Carcere Enna: aggredito agente, trasportato al pronto soccorso dell'ospedale
Sindacato PolPen lancia allarme su carenza di organico e turni estenuanti, dopo la rivolta dei giorni scorsi
Nuovo episodio di violenza al Carcere Enna. Nel primo pomeriggio un agente della polizia penitenziaria è stato aggredito e trasportato al pronto soccorso. L’uomo è stato colpito dopo aver intimato a un detenuto di rientrare in cella. La notizia è riportata al quotidiano La Sicilia.
Il clima all’interno della casa circondariale “Luigi Bodenza” resta molto teso, a pochi giorni dalla rivolta nel penitenziario, durante la quale alcuni reclusi — poi arrestati e trasferiti — hanno devastato il vecchio padiglione dell’istituto.
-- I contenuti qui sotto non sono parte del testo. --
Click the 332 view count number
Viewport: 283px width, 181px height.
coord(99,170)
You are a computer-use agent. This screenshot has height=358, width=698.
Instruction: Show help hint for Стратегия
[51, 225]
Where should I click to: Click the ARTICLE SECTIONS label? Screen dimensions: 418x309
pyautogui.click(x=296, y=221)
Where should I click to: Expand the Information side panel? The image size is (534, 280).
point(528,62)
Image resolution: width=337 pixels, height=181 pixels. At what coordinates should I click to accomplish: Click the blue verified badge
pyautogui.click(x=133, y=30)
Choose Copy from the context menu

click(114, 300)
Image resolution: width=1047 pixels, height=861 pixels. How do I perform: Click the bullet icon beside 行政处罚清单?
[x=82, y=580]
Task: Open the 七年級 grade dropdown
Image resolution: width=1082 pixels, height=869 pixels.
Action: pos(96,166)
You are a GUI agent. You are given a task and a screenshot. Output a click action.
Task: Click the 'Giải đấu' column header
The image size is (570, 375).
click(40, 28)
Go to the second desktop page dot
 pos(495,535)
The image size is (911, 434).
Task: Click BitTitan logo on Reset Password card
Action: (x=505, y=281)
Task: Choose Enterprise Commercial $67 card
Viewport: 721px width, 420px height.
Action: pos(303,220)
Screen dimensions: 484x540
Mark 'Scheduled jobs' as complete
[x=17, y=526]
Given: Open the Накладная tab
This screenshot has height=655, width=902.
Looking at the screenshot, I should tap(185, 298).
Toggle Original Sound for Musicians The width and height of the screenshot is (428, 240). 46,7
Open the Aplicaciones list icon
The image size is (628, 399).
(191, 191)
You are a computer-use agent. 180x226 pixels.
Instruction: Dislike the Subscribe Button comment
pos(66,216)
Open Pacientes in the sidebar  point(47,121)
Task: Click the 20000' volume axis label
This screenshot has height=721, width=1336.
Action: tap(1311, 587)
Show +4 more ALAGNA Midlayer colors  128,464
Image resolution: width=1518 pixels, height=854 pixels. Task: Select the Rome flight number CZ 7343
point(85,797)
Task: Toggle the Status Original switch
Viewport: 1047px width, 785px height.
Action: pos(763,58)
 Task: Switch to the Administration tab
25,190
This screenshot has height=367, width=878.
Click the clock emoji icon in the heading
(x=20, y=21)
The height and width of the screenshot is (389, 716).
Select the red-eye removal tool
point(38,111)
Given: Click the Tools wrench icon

"È una situazione insostenibile. Il carcere di Enna è una polveriera ad orologeria. L’aggressione di oggi è la testimonianza del non rispetto delle regole a cui i detenuti non vogliono sottostare. È oramai un bollettino di guerra: ore di servizio interminabili, sovraccarico senza limiti di lavoro in più posti di servizio. Non abbiamo il tempo di arrivare a casa dopo turni estenuanti che veniamo richiamati, dentro l’istituto, per qualche emergenza. Da anni lamentiamo sempre lo stesso problema, quello della carenza di organico e della necessità di istituire urgentemente strutture idonee con regole di ingaggio serie e vere per la gestione dei detenuti più violenti», ha dichiarato Filippo Bellavia, consigliere nazionale e segretario provinciale dell’Unione sindacati polizia penitenziaria.